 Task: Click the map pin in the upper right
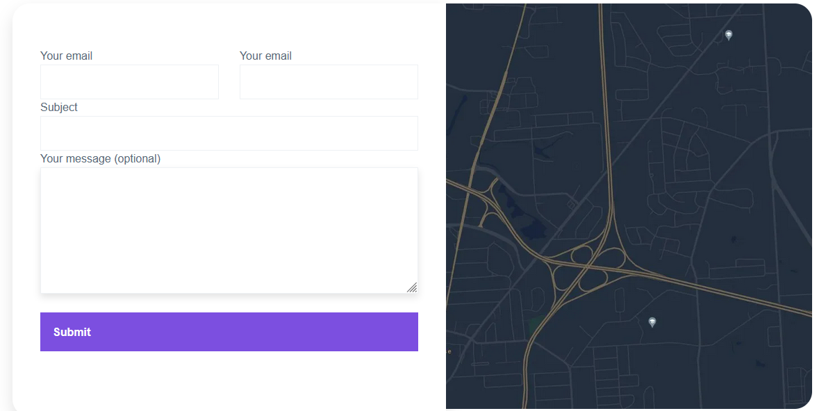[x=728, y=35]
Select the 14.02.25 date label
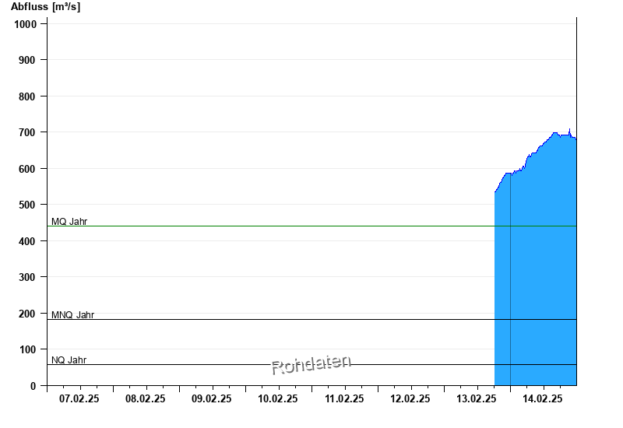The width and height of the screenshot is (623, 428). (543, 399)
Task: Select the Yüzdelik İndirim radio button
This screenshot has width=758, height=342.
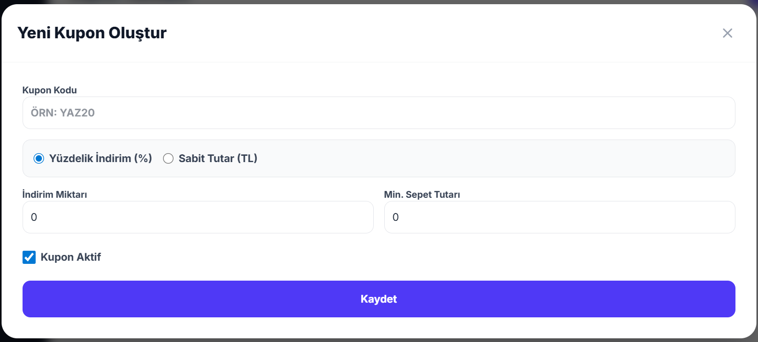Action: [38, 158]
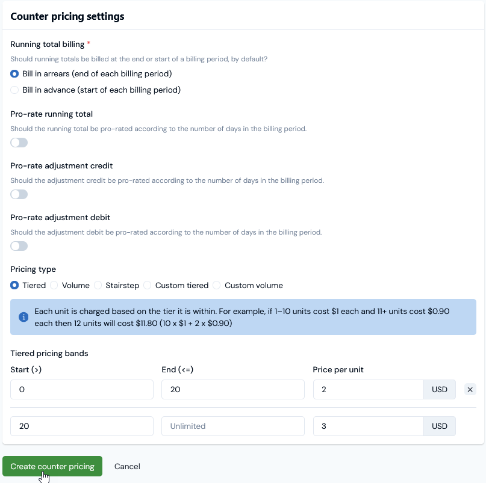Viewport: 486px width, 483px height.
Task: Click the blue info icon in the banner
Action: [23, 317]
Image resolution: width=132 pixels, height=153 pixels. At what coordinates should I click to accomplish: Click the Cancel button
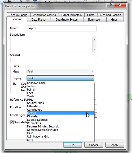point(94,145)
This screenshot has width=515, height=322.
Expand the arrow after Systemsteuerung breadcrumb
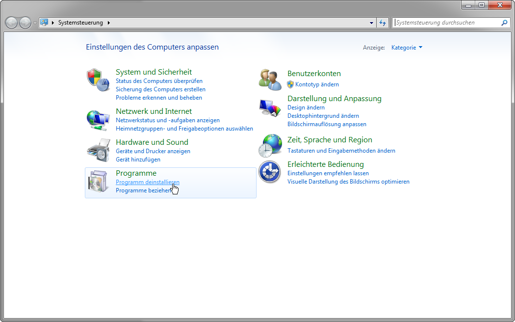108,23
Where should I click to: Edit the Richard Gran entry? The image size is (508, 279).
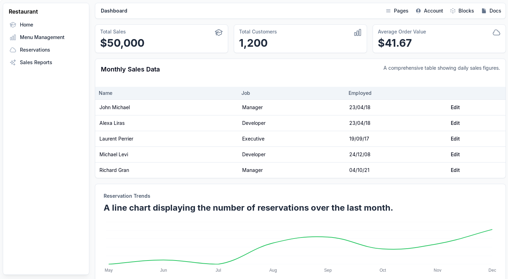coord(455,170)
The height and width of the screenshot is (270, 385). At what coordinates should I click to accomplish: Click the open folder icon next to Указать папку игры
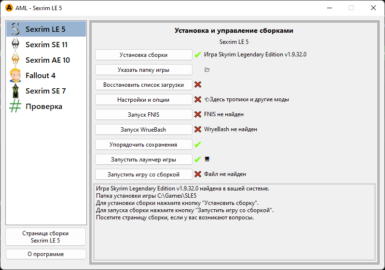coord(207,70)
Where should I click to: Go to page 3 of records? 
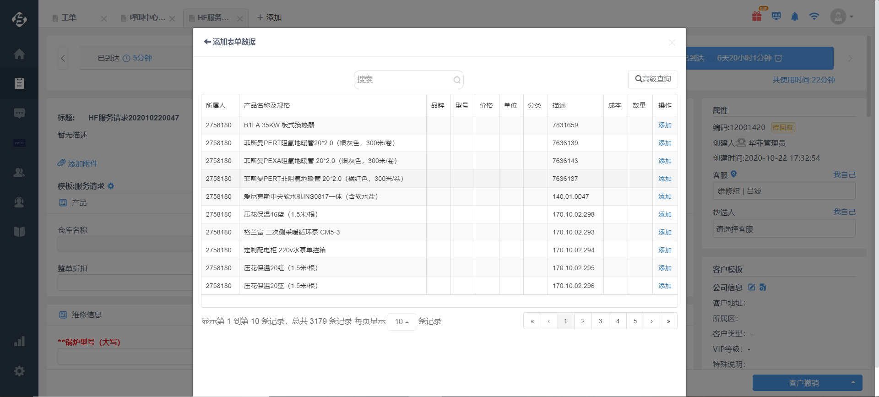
+ + +
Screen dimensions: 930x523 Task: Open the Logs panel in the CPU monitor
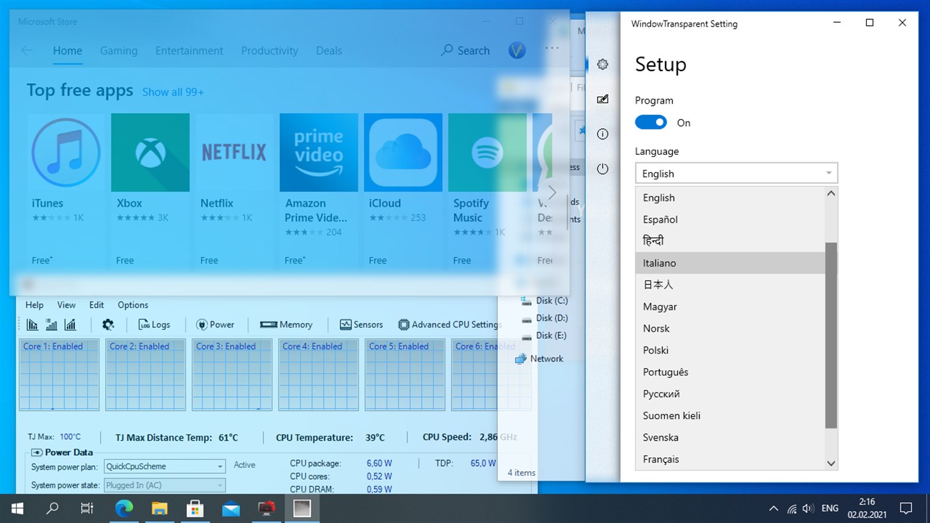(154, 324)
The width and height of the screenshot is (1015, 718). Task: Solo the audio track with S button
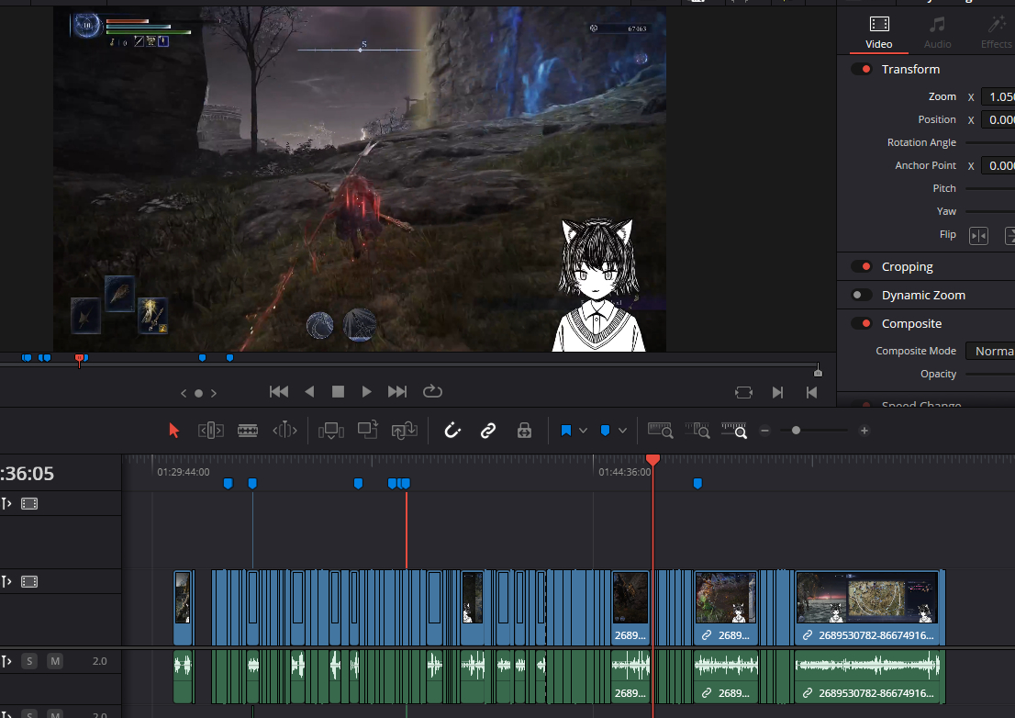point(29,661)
+ + +
### [Task details]
Your answer should be the exact lines above from the one containing "The height and" through the one containing "Where should I click to: Go", with both end lines kept and the pictures removed, please.

### [Expected output]
The height and width of the screenshot is (270, 385). At what coordinates should I click to accomplish: Click the open folder icon next to Указать папку игры
coord(207,70)
Where should I click to: Go to page 3 of records? 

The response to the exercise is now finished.